--- Data for processing Enclosed Below ---

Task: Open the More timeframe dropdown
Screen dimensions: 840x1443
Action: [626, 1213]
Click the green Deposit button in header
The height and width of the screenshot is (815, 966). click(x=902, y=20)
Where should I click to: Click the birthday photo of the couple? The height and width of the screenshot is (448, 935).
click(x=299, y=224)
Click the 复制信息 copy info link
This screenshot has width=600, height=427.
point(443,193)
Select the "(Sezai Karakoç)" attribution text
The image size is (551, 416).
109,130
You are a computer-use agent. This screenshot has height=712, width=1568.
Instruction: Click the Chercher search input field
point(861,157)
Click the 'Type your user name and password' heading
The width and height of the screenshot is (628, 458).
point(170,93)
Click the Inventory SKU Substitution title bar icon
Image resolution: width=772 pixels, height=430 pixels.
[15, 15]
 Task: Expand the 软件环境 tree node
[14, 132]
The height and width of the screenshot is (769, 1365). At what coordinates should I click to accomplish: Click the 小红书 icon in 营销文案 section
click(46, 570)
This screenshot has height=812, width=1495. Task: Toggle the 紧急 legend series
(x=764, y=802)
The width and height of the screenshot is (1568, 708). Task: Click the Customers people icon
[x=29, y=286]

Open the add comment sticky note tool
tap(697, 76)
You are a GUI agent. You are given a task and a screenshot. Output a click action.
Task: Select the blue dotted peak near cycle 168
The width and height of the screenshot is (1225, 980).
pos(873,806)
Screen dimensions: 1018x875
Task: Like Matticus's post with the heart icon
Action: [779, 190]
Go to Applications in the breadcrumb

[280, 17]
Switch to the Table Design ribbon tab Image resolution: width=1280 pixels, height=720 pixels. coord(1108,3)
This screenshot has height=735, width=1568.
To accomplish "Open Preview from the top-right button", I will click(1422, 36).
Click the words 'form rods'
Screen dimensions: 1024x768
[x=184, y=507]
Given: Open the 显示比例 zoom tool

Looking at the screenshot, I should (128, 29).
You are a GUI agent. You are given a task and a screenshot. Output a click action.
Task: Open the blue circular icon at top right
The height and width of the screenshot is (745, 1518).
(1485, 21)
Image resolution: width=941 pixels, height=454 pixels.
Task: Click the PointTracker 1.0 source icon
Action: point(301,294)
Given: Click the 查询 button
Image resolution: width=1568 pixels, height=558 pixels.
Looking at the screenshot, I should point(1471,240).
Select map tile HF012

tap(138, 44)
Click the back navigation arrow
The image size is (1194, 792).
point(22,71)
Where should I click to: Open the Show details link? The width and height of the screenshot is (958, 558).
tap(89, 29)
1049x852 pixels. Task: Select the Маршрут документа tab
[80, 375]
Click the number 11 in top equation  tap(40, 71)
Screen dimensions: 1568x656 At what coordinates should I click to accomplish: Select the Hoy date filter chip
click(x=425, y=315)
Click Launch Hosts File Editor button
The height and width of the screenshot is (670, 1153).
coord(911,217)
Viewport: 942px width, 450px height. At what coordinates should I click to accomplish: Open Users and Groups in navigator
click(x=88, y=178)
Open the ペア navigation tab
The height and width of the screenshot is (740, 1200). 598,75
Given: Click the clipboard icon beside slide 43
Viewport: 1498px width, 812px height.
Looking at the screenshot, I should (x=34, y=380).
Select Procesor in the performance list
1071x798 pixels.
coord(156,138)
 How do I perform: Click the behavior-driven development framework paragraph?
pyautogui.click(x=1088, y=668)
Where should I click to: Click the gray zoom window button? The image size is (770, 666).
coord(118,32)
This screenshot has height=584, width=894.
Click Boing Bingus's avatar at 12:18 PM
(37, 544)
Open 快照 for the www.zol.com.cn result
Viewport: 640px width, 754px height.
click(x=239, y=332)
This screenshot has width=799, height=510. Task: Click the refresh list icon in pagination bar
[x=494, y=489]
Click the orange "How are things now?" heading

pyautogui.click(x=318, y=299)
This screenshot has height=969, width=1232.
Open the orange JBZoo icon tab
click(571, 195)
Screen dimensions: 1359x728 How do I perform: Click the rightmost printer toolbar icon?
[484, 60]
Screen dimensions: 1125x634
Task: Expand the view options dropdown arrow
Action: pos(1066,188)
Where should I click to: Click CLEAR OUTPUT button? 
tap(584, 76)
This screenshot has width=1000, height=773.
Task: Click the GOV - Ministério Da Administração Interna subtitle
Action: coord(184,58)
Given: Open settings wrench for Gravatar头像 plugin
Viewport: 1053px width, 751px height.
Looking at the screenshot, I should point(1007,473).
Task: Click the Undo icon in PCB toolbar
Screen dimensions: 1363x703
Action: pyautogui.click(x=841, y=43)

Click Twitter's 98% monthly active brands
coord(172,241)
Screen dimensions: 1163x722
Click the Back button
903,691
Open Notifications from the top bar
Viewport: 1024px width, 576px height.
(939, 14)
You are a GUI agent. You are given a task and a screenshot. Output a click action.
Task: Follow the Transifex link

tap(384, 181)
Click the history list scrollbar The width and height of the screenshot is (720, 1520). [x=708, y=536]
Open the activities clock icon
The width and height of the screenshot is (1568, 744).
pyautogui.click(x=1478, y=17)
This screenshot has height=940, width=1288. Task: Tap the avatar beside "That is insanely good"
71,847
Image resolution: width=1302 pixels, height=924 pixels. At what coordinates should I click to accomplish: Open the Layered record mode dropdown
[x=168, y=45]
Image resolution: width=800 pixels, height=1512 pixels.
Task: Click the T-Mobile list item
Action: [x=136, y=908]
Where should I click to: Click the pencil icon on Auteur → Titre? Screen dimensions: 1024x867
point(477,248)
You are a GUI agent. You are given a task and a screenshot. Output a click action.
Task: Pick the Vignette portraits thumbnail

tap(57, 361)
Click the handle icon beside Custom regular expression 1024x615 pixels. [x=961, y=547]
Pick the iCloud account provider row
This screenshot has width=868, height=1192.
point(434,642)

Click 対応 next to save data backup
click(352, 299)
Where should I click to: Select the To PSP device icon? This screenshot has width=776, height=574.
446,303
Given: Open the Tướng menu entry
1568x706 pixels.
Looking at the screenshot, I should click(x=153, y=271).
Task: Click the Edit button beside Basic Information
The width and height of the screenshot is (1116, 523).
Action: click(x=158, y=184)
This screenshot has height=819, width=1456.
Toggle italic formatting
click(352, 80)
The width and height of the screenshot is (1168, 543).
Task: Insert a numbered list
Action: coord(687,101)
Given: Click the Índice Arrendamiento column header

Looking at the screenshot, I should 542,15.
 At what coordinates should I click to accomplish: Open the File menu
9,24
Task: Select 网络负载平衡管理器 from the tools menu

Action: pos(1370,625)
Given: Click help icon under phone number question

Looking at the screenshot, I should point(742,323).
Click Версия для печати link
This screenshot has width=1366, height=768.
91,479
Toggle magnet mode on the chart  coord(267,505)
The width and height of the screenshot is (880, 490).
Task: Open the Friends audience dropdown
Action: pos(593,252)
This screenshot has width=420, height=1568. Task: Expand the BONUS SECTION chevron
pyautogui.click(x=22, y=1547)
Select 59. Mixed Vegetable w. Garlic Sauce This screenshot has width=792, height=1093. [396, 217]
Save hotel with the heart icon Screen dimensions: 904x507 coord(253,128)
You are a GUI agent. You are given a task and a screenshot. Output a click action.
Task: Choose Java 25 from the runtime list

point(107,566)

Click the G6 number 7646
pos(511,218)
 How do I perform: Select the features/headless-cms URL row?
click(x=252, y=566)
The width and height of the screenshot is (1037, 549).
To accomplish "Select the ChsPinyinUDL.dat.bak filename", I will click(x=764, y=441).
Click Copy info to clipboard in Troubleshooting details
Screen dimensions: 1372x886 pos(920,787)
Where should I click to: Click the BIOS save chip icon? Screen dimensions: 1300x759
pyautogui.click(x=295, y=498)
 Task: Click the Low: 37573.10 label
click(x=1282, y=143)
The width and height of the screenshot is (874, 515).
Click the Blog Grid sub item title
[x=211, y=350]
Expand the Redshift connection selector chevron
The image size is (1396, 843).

--- End of Enclosed Data for processing ---

▸ Task requirements:
From the records above, print only the lines between the one holding "The image size is (551, 416)." and the one holding "Given: Click the 查询 button", inclusive, exactly as they stand.

▸ Response to this exercise:
The image size is (551, 416).
109,130
You are a computer-use agent. This screenshot has height=712, width=1568.
Instruction: Click the Chercher search input field
point(861,157)
Click the 'Type your user name and password' heading
The width and height of the screenshot is (628, 458).
point(170,93)
Click the Inventory SKU Substitution title bar icon
Image resolution: width=772 pixels, height=430 pixels.
[15, 15]
 Task: Expand the 软件环境 tree node
[14, 132]
The height and width of the screenshot is (769, 1365). At what coordinates should I click to accomplish: Click the 小红书 icon in 营销文案 section
click(46, 570)
This screenshot has height=812, width=1495. Task: Toggle the 紧急 legend series
(x=764, y=802)
The width and height of the screenshot is (1568, 708). Task: Click the Customers people icon
[x=29, y=286]

Open the add comment sticky note tool
tap(697, 76)
You are a GUI agent. You are given a task and a screenshot. Output a click action.
Task: Select the blue dotted peak near cycle 168
The width and height of the screenshot is (1225, 980).
pos(873,806)
Screen dimensions: 1018x875
Task: Like Matticus's post with the heart icon
Action: [779, 190]
Go to Applications in the breadcrumb

[280, 17]
Switch to the Table Design ribbon tab Image resolution: width=1280 pixels, height=720 pixels. coord(1108,3)
This screenshot has height=735, width=1568.
To accomplish "Open Preview from the top-right button", I will click(1422, 36).
Click the words 'form rods'
Screen dimensions: 1024x768
[x=184, y=507]
Given: Open the 显示比例 zoom tool

Looking at the screenshot, I should (128, 29).
You are a GUI agent. You are given a task and a screenshot. Output a click action.
Task: Open the blue circular icon at top right
The height and width of the screenshot is (745, 1518).
(1485, 21)
Image resolution: width=941 pixels, height=454 pixels.
Task: Click the PointTracker 1.0 source icon
Action: point(301,294)
Given: Click the 查询 button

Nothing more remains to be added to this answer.